Nathan: Patrick Baldwin at this point would be a surprise target for any team in the Top 20 given how the mock drafts have played out. Very few media scouts are projecting him to return that type of value after a horrendous freshman campaign, but his shooting ability at 6’10” size is very hard to pass on if the other boxes are able to be checked.
Tyler Rucker: I’m going to get a little psychotic here. Jaden Hardy. I know, you’re all considering checking me into Arkham Asylum. Little did you know that The Joker, Riddler, and I are all on the same block. Cleveland could find themselves looking for a serious floor spacing asset to give them a jolt on their offense. Some NBA team is going to believe in the upside of Hardy, especially when it comes to his scary ability as an off-the-ball shooter. You wanted a “surprise” target? What did you expect?
Tyler Metcalf: Max Christie. He falls more under the “project” category, but I remain all-in on Christie’s two-way ability. Fully confident that his beautiful shooting mechanics translate as he gets stronger, and he showed some incredibly encouraging on-ball defense this year.
Nick: Ousmane Dieng has been rapidly rising up many draft boards in recent weeks after he closed the NBL season on a much stronger note than his poor and inconsistent play early in the season might indicate. He was a potential lottery pick heading into the season, and Cleveland could take a big swing on Dieng here if they think he’s worth the upside bet.
Albert: With that 39th pick in the second round, they could easily target guys like Justin Lewis, Hyunjung Lee, Jake LaRavia, or Hugo Besson. All those guys can offer them wing size and skills that they need.
Alex: It’s got to be Jalen Williams, right? Everyone’s favorite riser coming out of the combine. He has the size, skill, and shooting profile that could slot right into the Cavs rotation.

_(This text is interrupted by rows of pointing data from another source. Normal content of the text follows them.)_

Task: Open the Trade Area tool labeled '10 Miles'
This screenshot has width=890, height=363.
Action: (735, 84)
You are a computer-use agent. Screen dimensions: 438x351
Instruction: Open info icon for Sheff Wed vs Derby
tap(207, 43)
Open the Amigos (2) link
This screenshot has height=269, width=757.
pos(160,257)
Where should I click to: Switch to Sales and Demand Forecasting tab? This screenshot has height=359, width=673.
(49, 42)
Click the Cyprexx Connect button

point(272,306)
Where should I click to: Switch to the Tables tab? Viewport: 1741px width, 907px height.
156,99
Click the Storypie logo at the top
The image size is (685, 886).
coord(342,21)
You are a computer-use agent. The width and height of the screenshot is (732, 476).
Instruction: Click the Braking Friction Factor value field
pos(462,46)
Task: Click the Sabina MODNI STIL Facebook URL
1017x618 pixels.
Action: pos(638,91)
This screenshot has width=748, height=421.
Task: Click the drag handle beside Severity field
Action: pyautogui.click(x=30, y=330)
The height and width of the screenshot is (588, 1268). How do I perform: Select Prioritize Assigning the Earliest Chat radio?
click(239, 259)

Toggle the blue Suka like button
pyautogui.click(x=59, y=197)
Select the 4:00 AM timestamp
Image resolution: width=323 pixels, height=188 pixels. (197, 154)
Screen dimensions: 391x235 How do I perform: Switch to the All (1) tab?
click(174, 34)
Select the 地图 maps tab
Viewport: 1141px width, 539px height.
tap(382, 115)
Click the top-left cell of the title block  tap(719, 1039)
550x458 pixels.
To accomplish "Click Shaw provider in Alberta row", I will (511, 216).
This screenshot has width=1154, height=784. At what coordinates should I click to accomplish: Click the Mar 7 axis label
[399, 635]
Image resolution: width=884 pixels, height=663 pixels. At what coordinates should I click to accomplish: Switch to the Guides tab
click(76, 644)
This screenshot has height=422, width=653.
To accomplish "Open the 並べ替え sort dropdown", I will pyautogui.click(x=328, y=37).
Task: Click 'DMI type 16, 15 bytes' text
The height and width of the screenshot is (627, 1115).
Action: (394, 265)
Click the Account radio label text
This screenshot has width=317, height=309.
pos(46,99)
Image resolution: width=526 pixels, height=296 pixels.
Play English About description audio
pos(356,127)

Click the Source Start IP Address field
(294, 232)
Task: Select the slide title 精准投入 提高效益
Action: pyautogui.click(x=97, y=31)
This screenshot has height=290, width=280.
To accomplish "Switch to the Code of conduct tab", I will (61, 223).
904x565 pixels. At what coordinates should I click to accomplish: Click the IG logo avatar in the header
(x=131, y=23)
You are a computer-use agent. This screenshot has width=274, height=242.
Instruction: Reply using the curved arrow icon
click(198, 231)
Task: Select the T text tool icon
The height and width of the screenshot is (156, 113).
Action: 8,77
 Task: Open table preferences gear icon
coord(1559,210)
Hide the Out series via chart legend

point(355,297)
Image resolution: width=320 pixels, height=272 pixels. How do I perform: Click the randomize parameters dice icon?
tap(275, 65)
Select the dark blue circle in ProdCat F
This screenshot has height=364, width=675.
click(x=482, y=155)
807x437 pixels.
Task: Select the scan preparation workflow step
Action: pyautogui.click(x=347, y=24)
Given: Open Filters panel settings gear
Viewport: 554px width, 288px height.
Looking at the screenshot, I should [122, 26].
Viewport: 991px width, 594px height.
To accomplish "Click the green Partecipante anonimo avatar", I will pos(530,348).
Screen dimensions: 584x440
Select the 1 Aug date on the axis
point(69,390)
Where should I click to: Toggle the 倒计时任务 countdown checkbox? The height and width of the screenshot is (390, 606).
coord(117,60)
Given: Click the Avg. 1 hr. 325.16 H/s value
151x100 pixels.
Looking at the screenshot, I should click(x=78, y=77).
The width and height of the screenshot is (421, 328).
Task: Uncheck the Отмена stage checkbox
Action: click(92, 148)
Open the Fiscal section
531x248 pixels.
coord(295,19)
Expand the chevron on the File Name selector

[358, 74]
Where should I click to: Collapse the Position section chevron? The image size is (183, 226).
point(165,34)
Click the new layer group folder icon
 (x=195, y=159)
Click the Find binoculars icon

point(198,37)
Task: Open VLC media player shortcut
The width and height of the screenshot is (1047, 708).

I also think his defense is underrated.
Evan: I’d go with either Nikola Jovic or Ousmane Dieng. Both could be big swings at 14, but if either player hits, it could also do wonders for Cleveland. Dieng and Jovic offer a blend of size, playmaking, and shooting that would be a welcomed addition to the Cavs rotation next season.
Maxwell: Dalen Terry. It may seem like a big reach, but I could see a team talking themselves into him. He’s a reliable catch-and-shoot player who adds additional playmaking and can help cover up the defensive issues of other backcourt teammates.
Stephen: I’d go to Ousmane Dieng. He has such a wide range of projected draftability. Selecting a player that is sort of a project but could yield scary results should he hit is a move we might not be ready for if it happens. Let’s keep making the Cavs TALL!